» TASK INSTRUCTIONS:
Please return the records below exactly as they stand.

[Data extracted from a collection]

# # # # # # #

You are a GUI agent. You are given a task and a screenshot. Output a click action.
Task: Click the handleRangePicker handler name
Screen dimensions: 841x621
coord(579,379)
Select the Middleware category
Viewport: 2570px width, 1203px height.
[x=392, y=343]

# # # # # # #

» REPLY TO THE TASK:
You are a GUI agent. You are given a task and a screenshot. Output a click action.
Task: Click the handleRangePicker handler name
Screen dimensions: 841x621
coord(579,379)
Select the Middleware category
Viewport: 2570px width, 1203px height.
[x=392, y=343]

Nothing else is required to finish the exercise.